What to work on: Go from the first line below to the one with "Enable Include in" and print each line exactly.

*** Source material ***

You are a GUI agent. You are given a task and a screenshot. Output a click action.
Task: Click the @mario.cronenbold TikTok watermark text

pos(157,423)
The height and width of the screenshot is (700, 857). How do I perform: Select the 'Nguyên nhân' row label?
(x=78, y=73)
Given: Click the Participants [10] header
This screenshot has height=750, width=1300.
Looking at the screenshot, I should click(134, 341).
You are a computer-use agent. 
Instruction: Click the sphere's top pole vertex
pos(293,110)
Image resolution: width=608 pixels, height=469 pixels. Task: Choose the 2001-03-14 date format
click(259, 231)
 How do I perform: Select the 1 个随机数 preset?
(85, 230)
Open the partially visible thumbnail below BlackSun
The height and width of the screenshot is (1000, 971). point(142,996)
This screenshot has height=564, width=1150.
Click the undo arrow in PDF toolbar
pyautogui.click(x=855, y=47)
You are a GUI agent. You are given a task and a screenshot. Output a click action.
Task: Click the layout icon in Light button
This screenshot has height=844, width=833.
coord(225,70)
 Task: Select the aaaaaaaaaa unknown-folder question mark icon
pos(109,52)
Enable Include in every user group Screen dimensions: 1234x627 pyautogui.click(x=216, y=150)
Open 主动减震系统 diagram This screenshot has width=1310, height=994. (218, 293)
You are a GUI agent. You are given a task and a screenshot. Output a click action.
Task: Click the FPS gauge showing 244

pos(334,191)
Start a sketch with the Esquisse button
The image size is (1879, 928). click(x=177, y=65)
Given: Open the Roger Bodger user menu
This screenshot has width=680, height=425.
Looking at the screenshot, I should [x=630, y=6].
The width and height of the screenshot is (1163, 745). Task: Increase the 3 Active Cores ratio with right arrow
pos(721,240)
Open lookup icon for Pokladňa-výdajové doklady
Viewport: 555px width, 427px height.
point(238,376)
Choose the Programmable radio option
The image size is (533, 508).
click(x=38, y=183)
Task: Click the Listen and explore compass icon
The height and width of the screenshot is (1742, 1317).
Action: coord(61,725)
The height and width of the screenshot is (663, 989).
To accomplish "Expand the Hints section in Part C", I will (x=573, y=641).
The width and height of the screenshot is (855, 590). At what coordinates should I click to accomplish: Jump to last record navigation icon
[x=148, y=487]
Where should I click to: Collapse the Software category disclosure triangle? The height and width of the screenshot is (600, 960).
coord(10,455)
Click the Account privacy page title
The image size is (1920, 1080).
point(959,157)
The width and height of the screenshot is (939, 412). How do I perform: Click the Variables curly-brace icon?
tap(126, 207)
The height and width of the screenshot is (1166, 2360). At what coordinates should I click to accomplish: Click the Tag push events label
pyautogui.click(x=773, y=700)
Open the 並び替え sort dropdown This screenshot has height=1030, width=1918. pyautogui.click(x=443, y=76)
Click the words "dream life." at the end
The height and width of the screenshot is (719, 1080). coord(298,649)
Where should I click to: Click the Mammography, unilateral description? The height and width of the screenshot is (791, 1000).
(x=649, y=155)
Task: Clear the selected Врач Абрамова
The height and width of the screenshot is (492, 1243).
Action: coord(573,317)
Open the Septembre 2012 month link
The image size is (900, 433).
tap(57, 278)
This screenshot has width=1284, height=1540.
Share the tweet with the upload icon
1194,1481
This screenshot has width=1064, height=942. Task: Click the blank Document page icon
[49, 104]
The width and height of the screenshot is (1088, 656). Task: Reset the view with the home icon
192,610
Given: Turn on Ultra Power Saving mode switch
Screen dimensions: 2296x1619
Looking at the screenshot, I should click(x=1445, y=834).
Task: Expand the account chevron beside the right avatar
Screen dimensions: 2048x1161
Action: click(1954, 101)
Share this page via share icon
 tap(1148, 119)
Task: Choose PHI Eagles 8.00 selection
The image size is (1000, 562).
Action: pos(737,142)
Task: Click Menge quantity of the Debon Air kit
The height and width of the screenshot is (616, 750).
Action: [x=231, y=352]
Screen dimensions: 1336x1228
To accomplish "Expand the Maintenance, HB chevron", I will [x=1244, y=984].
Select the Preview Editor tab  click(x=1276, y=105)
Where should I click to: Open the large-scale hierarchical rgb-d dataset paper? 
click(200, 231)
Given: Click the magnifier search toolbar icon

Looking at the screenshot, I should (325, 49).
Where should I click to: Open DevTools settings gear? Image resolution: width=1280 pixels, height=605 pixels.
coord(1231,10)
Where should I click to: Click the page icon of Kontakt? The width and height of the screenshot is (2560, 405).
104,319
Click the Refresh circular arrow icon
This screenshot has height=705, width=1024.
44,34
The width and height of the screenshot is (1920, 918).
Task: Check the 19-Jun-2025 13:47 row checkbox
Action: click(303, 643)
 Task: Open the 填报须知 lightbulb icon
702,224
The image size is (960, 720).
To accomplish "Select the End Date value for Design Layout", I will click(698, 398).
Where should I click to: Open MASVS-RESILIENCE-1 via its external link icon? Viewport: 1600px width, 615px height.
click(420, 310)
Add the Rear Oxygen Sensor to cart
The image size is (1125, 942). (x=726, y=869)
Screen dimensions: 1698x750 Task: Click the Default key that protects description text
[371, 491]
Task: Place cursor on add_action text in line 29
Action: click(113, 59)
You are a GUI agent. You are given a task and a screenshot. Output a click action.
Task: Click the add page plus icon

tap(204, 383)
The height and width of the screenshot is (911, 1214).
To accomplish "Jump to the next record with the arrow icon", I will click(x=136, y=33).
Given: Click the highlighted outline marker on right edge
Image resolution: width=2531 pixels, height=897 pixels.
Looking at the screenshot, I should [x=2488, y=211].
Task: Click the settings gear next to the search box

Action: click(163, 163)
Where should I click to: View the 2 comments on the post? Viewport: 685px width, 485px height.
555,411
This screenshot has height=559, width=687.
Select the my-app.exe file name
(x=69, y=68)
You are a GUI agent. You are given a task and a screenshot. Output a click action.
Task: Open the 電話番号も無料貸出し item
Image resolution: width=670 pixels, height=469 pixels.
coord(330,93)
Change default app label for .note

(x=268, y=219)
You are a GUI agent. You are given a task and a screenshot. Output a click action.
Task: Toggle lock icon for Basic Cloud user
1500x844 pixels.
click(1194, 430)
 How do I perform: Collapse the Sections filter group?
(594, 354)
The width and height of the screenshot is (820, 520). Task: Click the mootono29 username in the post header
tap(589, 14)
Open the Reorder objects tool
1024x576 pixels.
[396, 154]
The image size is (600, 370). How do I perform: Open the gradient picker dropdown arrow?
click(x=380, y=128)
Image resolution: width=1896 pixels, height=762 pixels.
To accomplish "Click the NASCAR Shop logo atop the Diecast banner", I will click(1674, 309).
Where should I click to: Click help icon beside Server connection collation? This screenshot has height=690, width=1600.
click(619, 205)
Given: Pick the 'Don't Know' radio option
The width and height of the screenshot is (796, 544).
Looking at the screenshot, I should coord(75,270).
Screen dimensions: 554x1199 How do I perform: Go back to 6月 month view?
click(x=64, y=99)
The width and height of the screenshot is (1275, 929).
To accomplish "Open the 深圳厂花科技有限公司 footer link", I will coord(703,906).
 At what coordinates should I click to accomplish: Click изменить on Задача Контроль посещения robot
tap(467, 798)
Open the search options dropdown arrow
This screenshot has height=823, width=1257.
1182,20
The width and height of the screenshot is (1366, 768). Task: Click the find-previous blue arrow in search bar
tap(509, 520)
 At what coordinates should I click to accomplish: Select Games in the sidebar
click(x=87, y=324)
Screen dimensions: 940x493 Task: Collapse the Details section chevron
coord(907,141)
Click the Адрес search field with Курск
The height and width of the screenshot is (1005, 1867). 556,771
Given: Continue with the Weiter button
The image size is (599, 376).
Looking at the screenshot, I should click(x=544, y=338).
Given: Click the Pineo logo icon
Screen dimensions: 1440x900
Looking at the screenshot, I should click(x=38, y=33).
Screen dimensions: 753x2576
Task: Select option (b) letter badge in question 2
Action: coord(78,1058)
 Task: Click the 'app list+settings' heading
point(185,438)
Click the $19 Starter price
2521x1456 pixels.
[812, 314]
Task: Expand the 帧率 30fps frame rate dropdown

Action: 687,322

*** End of Source material ***

Solution to the exercise:
You are a GUI agent. You are given a task and a screenshot. Output a click action.
Task: Click the @mario.cronenbold TikTok watermark text

pos(157,423)
The height and width of the screenshot is (700, 857). How do I perform: Select the 'Nguyên nhân' row label?
(x=78, y=73)
Given: Click the Participants [10] header
This screenshot has height=750, width=1300.
Looking at the screenshot, I should click(134, 341).
You are a computer-use agent. 
Instruction: Click the sphere's top pole vertex
pos(293,110)
Image resolution: width=608 pixels, height=469 pixels. Task: Choose the 2001-03-14 date format
click(259, 231)
 How do I perform: Select the 1 个随机数 preset?
(85, 230)
Open the partially visible thumbnail below BlackSun
The height and width of the screenshot is (1000, 971). point(142,996)
This screenshot has height=564, width=1150.
Click the undo arrow in PDF toolbar
pyautogui.click(x=855, y=47)
You are a GUI agent. You are given a task and a screenshot. Output a click action.
Task: Click the layout icon in Light button
This screenshot has height=844, width=833.
coord(225,70)
 Task: Select the aaaaaaaaaa unknown-folder question mark icon
pos(109,52)
Enable Include in every user group Screen dimensions: 1234x627 pyautogui.click(x=216, y=150)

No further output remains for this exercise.